Ge Fang, Li Hao-Yang, Zhang Ming, Arif Muhammad, Alam Tanvir
State Key Laboratory of Organic Electronics and Information Displays, Institute of Advanced Materials (IAM), Nanjing University of Posts and Telecommunications, 6 Wenyuan Road, Nanjing 210023, China.
School of Computer, Jiangsu University of Science and Technology, 666 Changhui Road, Zhenjiang 212100, China.
ACS Omega. 2024 Dec 16;9(52):51494-51507. doi: 10.1021/acsomega.4c08715. eCollection 2024 Dec 31.

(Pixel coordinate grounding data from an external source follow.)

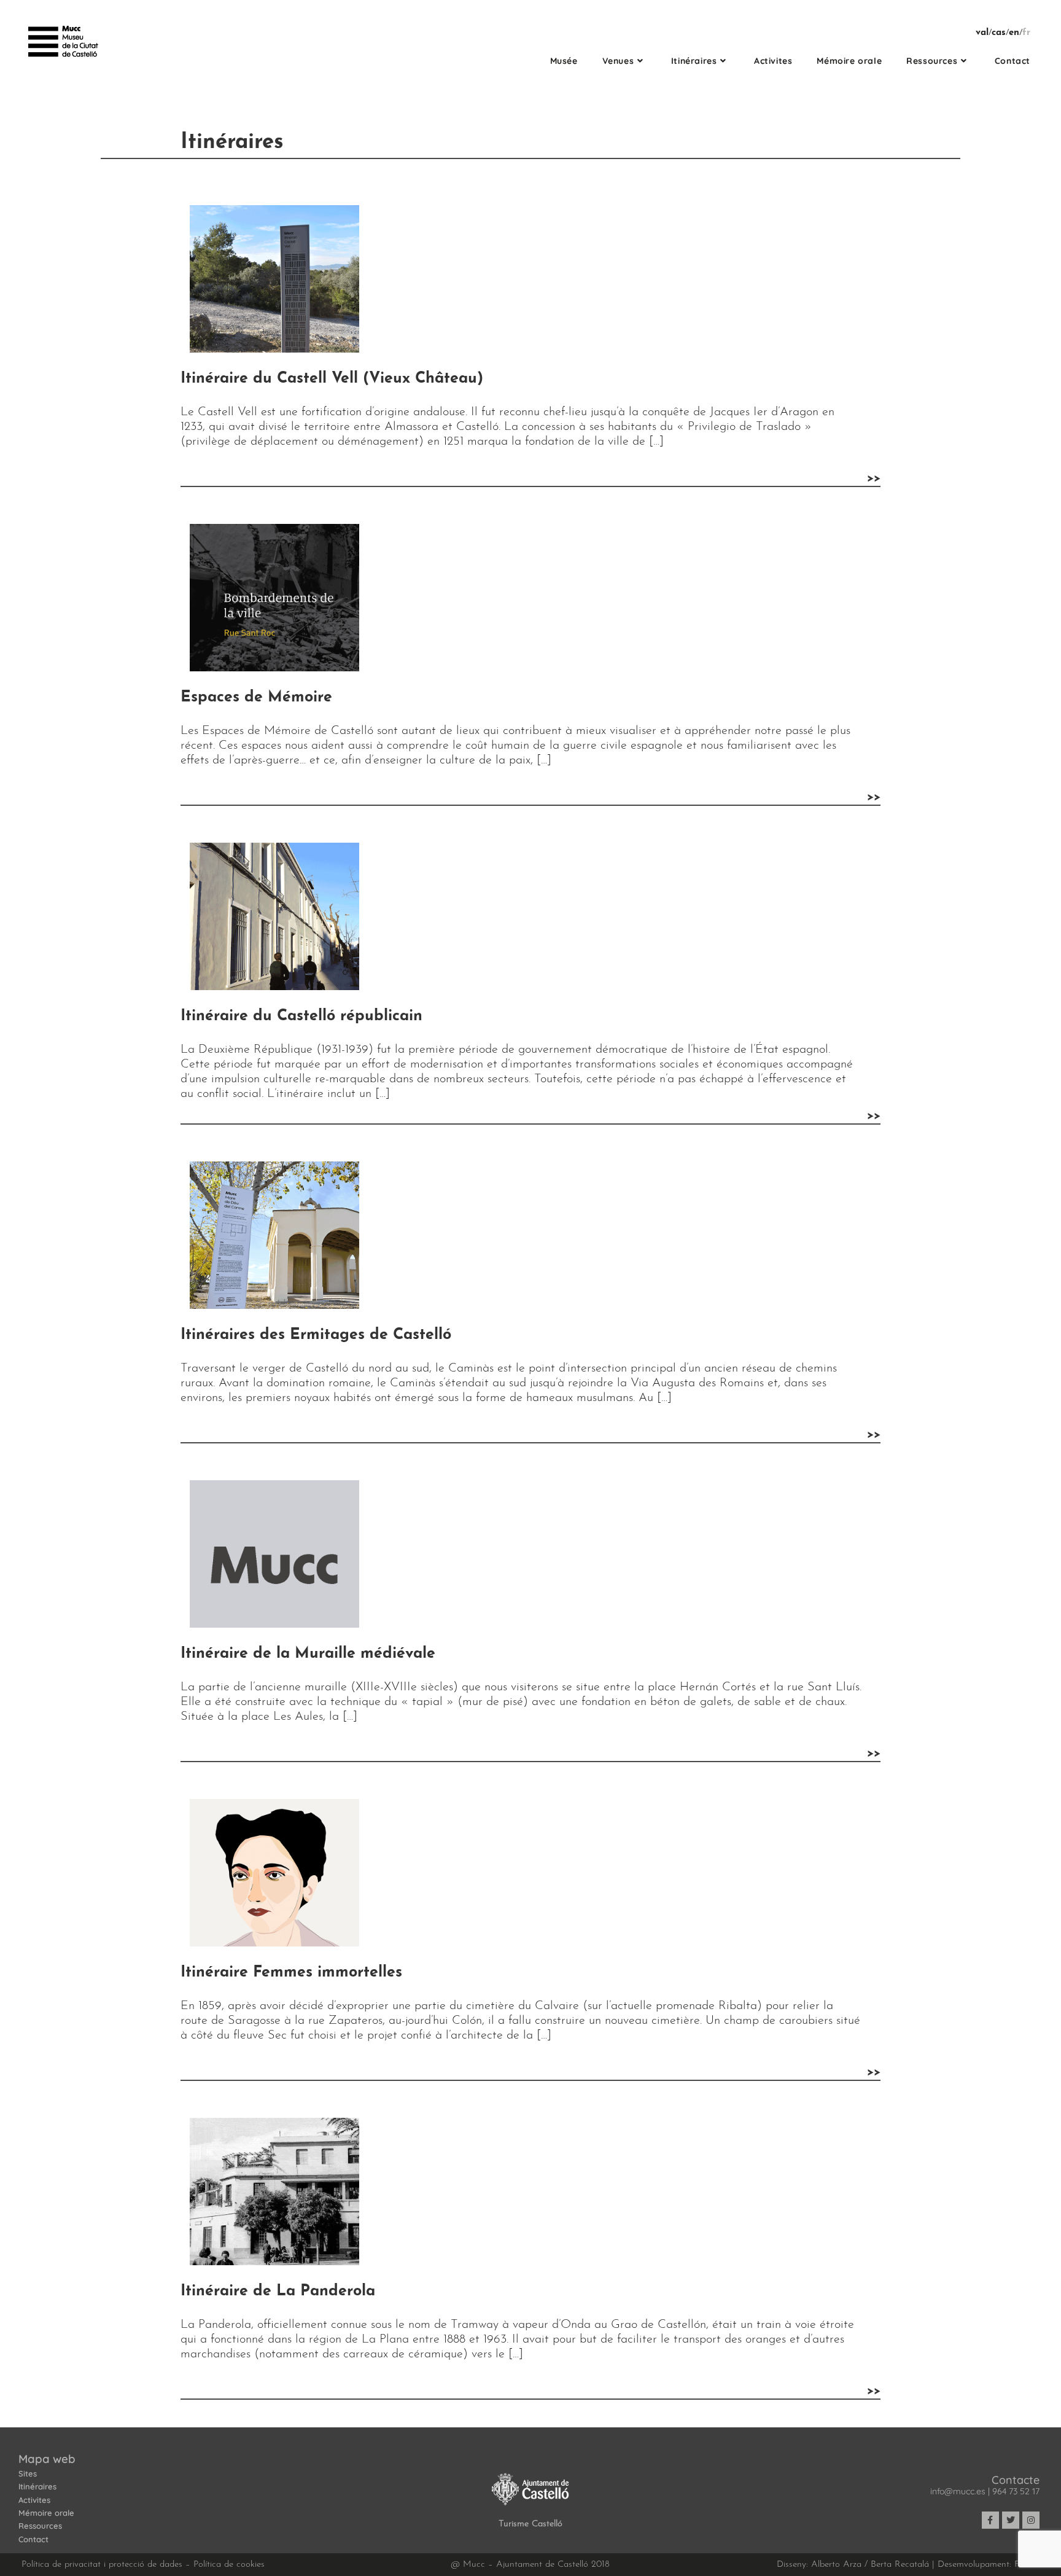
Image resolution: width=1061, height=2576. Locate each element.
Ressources (40, 2526)
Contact (33, 2539)
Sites (27, 2473)
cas (999, 32)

Hepatitis C Virus (HCV) is a bloodborne RNA virus that leads to severe liver diseases, and currently, no effective prophylactic biologics are available to prevent its transmission. The prevention of HCV is closely related to the major histocompatibility complex (MHC). Linear antigenic peptides of HCV, known as T cell epitopes (TCEs), are crucial in the presentation process by MHC molecules to T cells, playing a key role in immune responses. Therefore, the rapid and accurate identification of these TCE-HCVs is essential for advancing vaccine development. Herein, we propose TCellPredX, a novel integrated predictor for TCE-HCV identification. TCellPredX leverages five distinct feature encoding schemes, including local and global sequence encodings, composition-transition-distribution descriptors, physicochemical properties, and embeddings from two protein language models, which are processed through 12 machine learning algorithms. Our results indicate that feature fusion significantly enhances predictive accuracy. Moreover, the maximal relevance minimal redundancy feature selection method is particularly effective in isolating informative features, ensuring the model's use of the most informative data. Additionally, ensemble models, especially when combined with an averaged voting strategy, demonstrate superior stability and accuracy compared to individual classifiers, effectively reducing noise and enhancing model robustness. TCellPredX achieves notable accuracies of 0.900 and 0.897 in 10-fold cross-validation and independent test, respectively. Furthermore, TCellPredX's high accuracy is validated on experimentally verified peptide sequences documented for their potential benefits in vaccine development. Overall, TCellPredX can offer a robust tool for the precise identification of TCE-HCV, potentially serving as a cornerstone for future epitope research and advancing HCV vaccines development.
丙型肝炎病毒(HCV)是一种通过血液传播的RNA病毒,可导致严重的肝脏疾病,目前尚无有效的预防性生物制剂来预防其传播。HCV的预防与主要组织相容性复合体(MHC)密切相关。HCV的线性抗原肽,即T细胞表位(TCE),在MHC分子向T细胞的呈递过程中至关重要,在免疫反应中起关键作用。因此,快速准确地鉴定这些TCE-HCV对于推进疫苗开发至关重要。在此,我们提出了TCellPredX,一种用于鉴定TCE-HCV的新型综合预测器。TCellPredX利用五种不同的特征编码方案,包括局部和全局序列编码、组成-转换-分布描述符、物理化学性质以及来自两种蛋白质语言模型的嵌入,这些通过12种机器学习算法进行处理。我们的结果表明,特征融合显著提高了预测准确性。此外,最大相关最小冗余特征选择方法在分离信息特征方面特别有效,确保模型使用最具信息性的数据。此外,集成模型,特别是与平均投票策略相结合时,与单个分类器相比表现出更高的稳定性和准确性,有效降低了噪声并增强了模型的鲁棒性。TCellPredX在10折交叉验证和独立测试中分别取得了0.900和0.897的显著准确率。此外,TCellPredX在经实验验证的肽序列上得到了验证,这些序列在疫苗开发中具有潜在益处。总体而言,TCellPredX可为精确鉴定TCE-HCV提供一个强大的工具,有可能成为未来表位研究和推进HCV疫苗开发的基石。